Creative Screenwriting Talks About Access over Cash Prizes

posted by Ken WSF President on August 9, 2010

SCExpo_468x60px_banner2Dear Screenwriter,

There are many screenwriting contests, offering a cash prizes from $ 0 on up to the big prizes as high as a $20,000 first prize and more.  These days, many contests seek to emulate the additional set of prizes originally offered by the Creative Screenwriting contests — the Expo Screenplay Competition and the AAA Screenplay Contest.  That prize, in a word, is:
ACCESS.


Access to producers, studio executives, and your potential agent or manager can take many forms.  The most obvious, and most direct, is a face-to-face sit-down with the production companies of your choice. Sell yourself and your screenplay to them, and the agents and managers beat a path to your door.

ACCESS is not merely “access.”  Timing is critically important.  A production company representative is much more likely to pay attention and want to hear your pitch if your script is the hot new contest winner than if that person thinks your script has been shopped around and rejected all over town.

## Provided information
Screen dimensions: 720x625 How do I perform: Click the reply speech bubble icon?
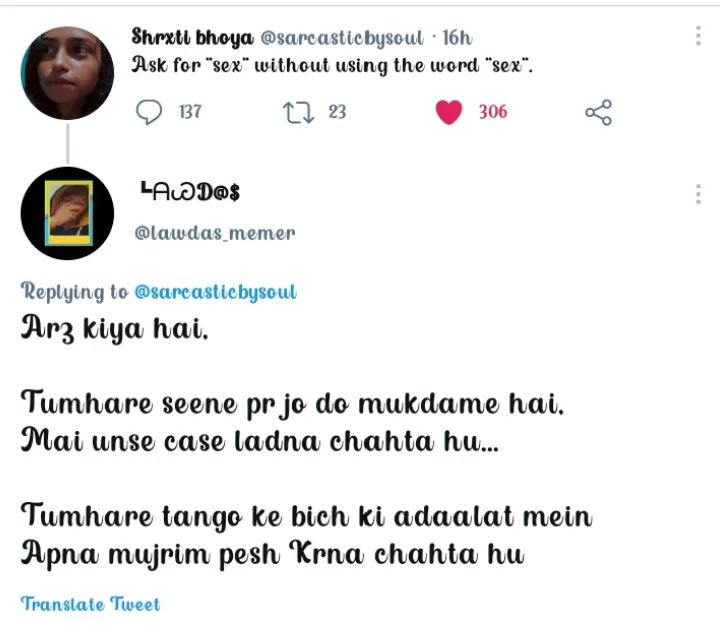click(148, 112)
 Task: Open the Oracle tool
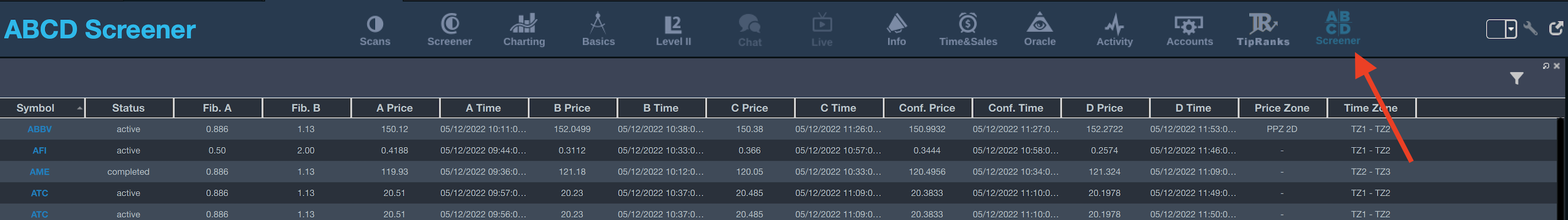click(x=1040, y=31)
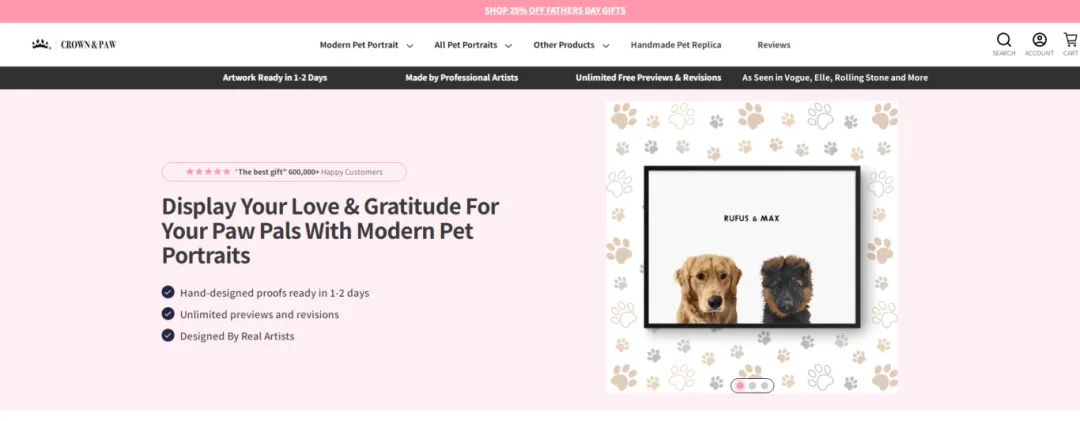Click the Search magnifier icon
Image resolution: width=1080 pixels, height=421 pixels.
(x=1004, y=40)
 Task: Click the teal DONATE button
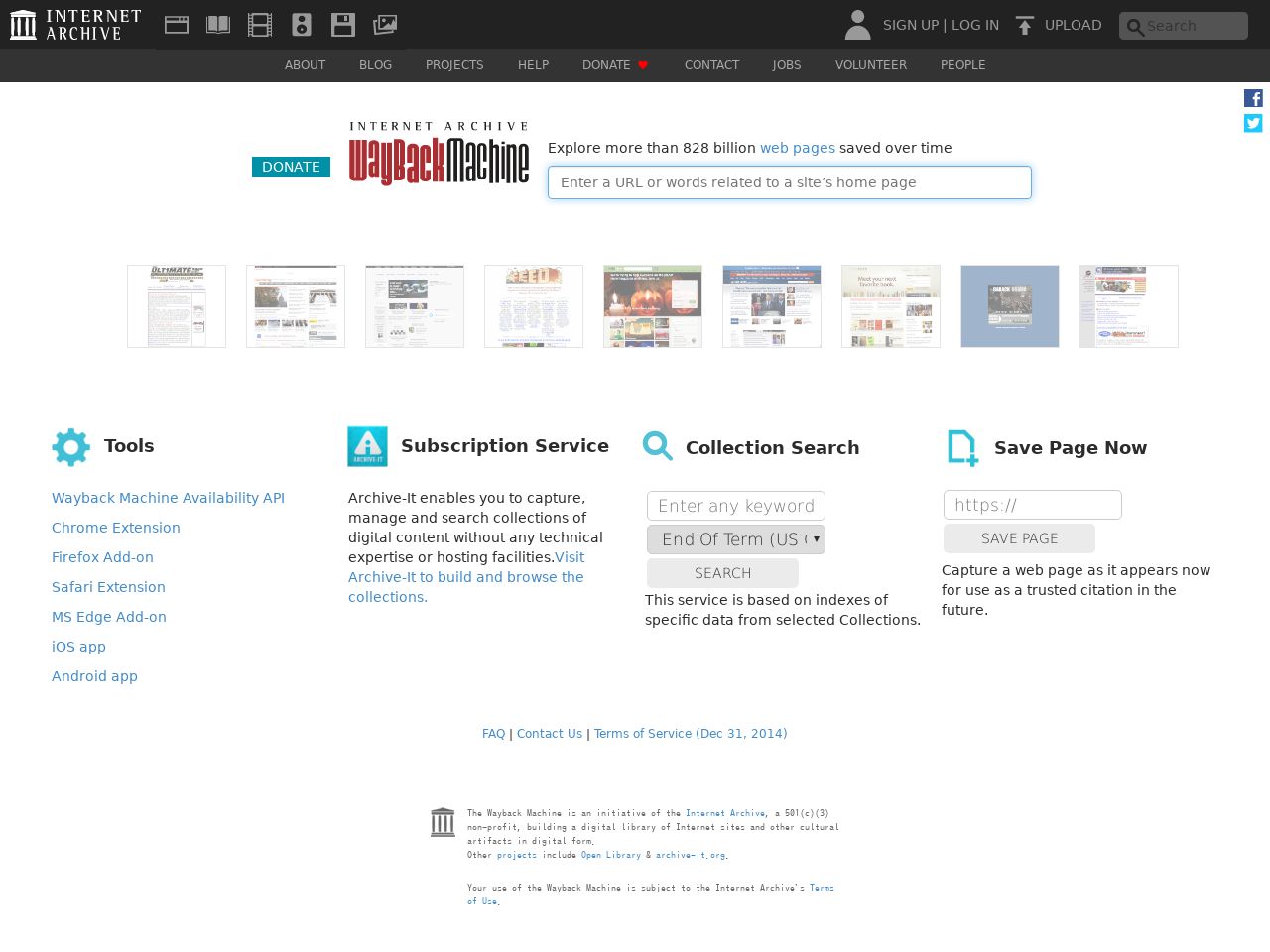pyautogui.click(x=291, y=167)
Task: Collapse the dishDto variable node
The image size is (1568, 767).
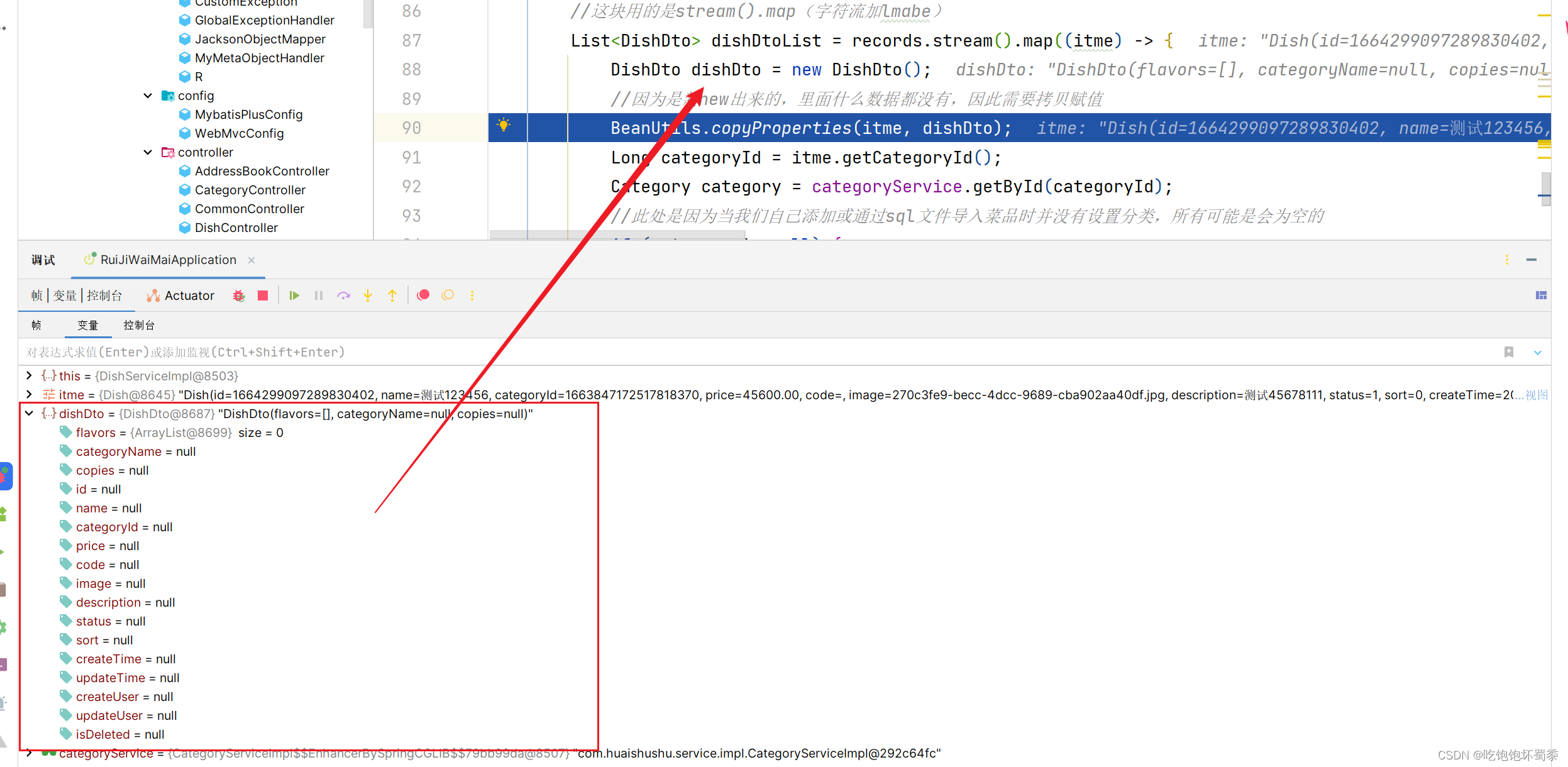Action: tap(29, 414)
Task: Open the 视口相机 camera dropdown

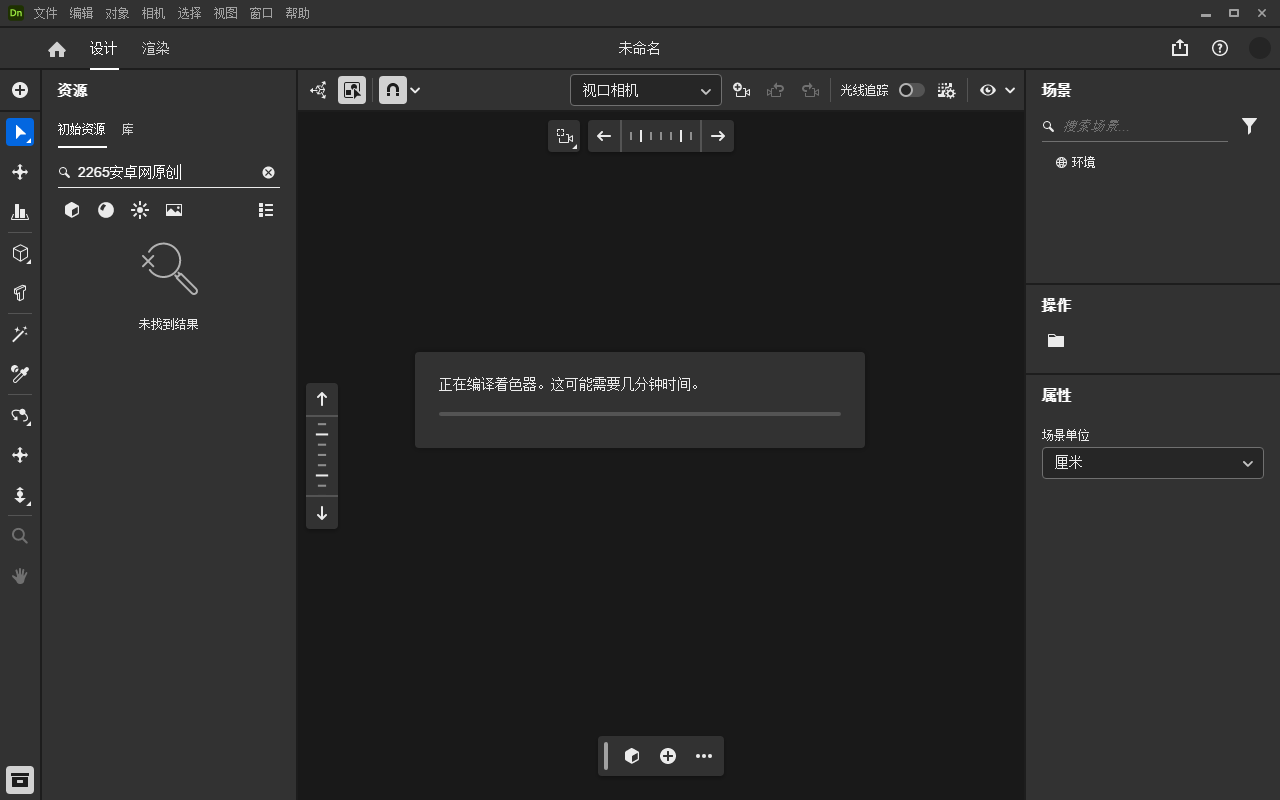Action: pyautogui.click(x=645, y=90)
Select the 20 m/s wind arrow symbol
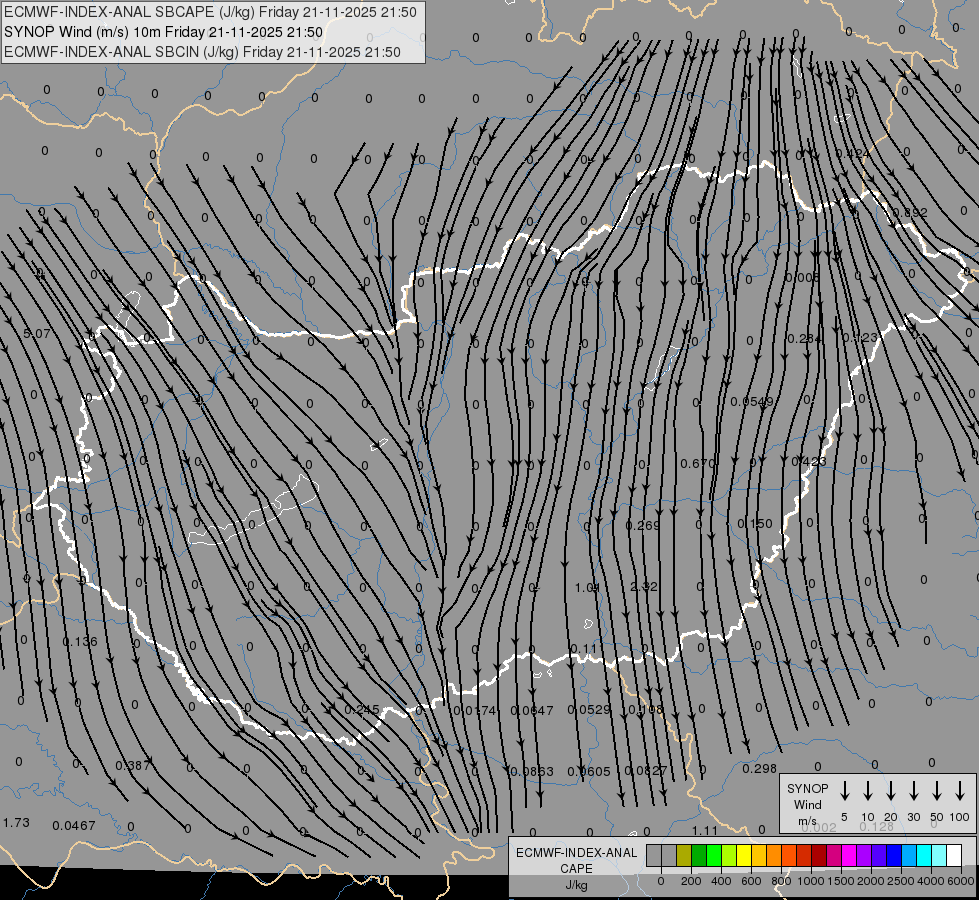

## Tasks to complete
a: Using the passage on screenwriting contests and access, decide whether each statement agrees with it. Answer yes or no, and quote the words that settle it. (i) The largest contest prizes go as high as a $20,000 first prize and more. (ii) The passage names a phone call with an agent as the most direct form of access. (iii) A production company representative is more likely to listen to a pitch for a script believed to have been shopped around and rejected all over town.
b: Carry on the passage on screenwriting contests and access, starting after its final sentence.

## Results of the tasks
a:
(i) Yes: "as high as a $20,000 first prize and more."
(ii) No: "The most obvious, and most direct, is a face-to-face sit-down with the production companies of your choice."
(iii) No: "much more likely to pay attention and want to hear your pitch if your script is the hot new contest winner than if that person thinks your script has been shopped around and rejected all over town."

b:
The Most Access … Perfect Timing

That is why we changed the timing of winner announcements for the Expo Screenplay Competition.  For years, this top contest announced winners at the end of the last day of the Screenwriting Expo — just as the Expo pitch fest, known as the Golden Pitch (and possibly the biggest pitch fest in existence) — was ending.  That didn’t make sense.  So now, winners of the Expo Screenplay Competition are announced the evening before the Golden Pitch begins.  So if you become a semifinalist, finalist, or an award winner in the Expo Screenplay Competition,  you and your script are the hot, newest winners in town.

Expo Screenplay Competiton winners (and AAA Screenplay Contest winners) receive free entry to the Screenwriting Expo, the biggest and most prestigious meeting on screenwriting in the world, and free tickets to pitch to the production companies,  agents, and managemetn companies of their choice.  And because we think this prize — face-to-face access — is so important, we have increased the numbers of free pitch tickets for winners.

Keeping Your Script In Their Minds

It takes time for the value of a script to percolate through the system at any production company, and through the entertainment industry generally.  That is why the Expo Screenplay Competition and the spring AAA Screenplay Contest offer multiple forms of access after that initial flurry of pitching at the Screenwriting Expo.  See below for the multiple ways in which winning and high-placing  scripts receive wide attention in the months after our contests.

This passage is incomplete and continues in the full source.